Gerência Sanitária de Teresina busca áreas para abatedouros

A denúncia aponta a falta de estrutura, por exemplo, de pisos

Os membros da Gerência Sanitária de Teresina fizeram visitas no último final de semana à zona Rural da capital piauiense em busca de áreas para a criação e regulamentação de quatro novos abatedouros de caprinos, ovinos e suínos. A medida foi determinada pelo Ministério Público que identificou nove abatedouros clandestinos sem condições sanitárias para a realização do trabalho.

Através de inúmeros registros de irregularidades, o Ministério Público do Piauí constatou que a carne de animais de pequeno porte vendidos em Teresina é oriunda de abatedouros clandestinos.

A denúncia aponta a falta de estrutura, por exemplo, de pisos e paredes permeáveis, utensílios com madeira apodrecida, bancos enferrujados e muita sujeira.
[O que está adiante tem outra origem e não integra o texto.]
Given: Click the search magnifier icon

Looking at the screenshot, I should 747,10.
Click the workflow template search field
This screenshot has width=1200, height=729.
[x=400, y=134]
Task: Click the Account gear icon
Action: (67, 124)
Nenhum dos locais possuía registro dentro das normas solicitadas pelos órgãos públicos de inspeção sanitária.

O gerente da vigilância sanitária Francisco Cesário conta que a entidade já está tomando as devidas providências com urgência. Por isso, no final de semana a equipe se deslocou até a zona Rural para pesquisar terrenos que atendam às exigências sanitárias e que não sejam distantes para os trabalhadores.

"O Ministério Público determinou em caráter de urgência para resolvermos a situação e estamos atendendo. A medida também está envolvendo vários órgãos como o Sebrae, a Fundação Municipal de Saúde, a Superintendência de Desenvolvimento Rural e os representantes desses abatedouros para juntos fazermos uma integração e tudo seja regulamentado o mais rápido possível", explica.

Francisco ainda relembra que o abatedouros de bovinos já foram regulamentados há anos pelo então prefeito Wall Ferraz, mas a situação dos locais de abate de animais menores nunca foi formalizado. Agora a nova medida também poderá se estender a esses abatedouros de animais com maior porte.

"Esses abatedouros de bovinos já estão regulamentados e são constantemente fiscalizados, nós vamos entrar em contato com os representantes desses locais para ver a possibilidade de integrá-los nessa nova medida. Dessa forma, esperamos dar mais qualidade e segurança à carne que é consumida pela população", completa.